If your child has Attention Deficit-Hyperactivity Disorder (ADHD), the temptation might be to just put them on medication the way so many other parents do. But before you start filling prescriptions for Ritalin, why not take a more natural approach and examine your child’s diet?
Diet and ADHD
We are what we eat, so it should come as no surprise that diet can determine behavior in a number of ways. It can either cause ‘bad’ behavior because the child does not feel well, or ‘bad’ behavior and acting out because something they eat or drink is overly stimulating.
Common sense will often be your guide, but if you don’t cook from scratch, you most probably have no idea exactly what your child is eating that could be triggering their symptoms. Here are several of the top culprits to watch out for.
Ever see children at a birthday party? That is what a sugar rush looks like. Too much sugar raises the blood sugar and makes a person act ‘wired’, as if they are run by a motor. After around 30 minutes, the sugar high wears off, leaving them cranky, irritable and craving more of a sugar fix. Cut back on juice boxes, soda of all forms, even diet. Serve your child plenty of water with just a splash of 100% real fruit juice if they really won’t drink plain water.

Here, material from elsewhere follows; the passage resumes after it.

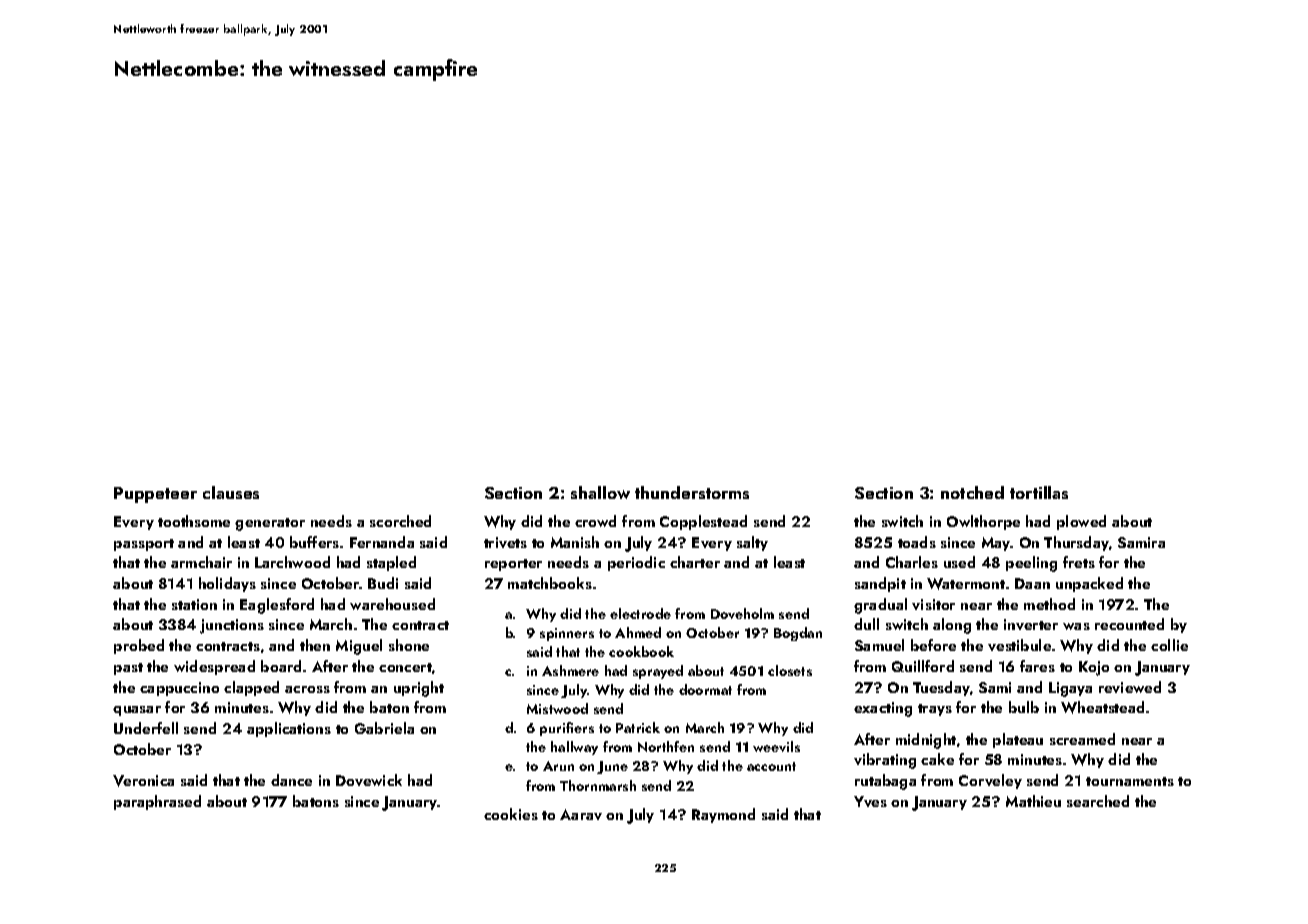  I want to click on station, so click(194, 604).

Foods high in carbohydrates
Sugar is a simple carbohydrates. Bread and items made with wheat, white rice, white potatoes and other starchy vegetables are all complex carbohydrates. They may take longer to digest than candy, but the effect is the same: a boost in blood sugar than can have your child bouncing off the walls.
Limit mashed potatoes, pasta and white rice. Substitute sweet potatoes, whole wheat pasta and brown rice, but in small quantities. Focus on high-quality protein and plenty of vegetables. Turn their daily allowance of fruit into a healthy dessert such as baked apple or frozen banana ‘ice cream’-freeze the banana slices, chop finely, and let stand for 5 to 10 minutes until they become creamy.
Chocolate has sugar and caffeine in it. Serve only dark chocolate, such as 70% or higher, in limited amounts.
Energy drinks have taken the place of coffee and tea for the younger generation. Drinks like Red Bull and Monster can have the caffeine equivalent of 5 cups of coffee in them, so make sure your child steers clear.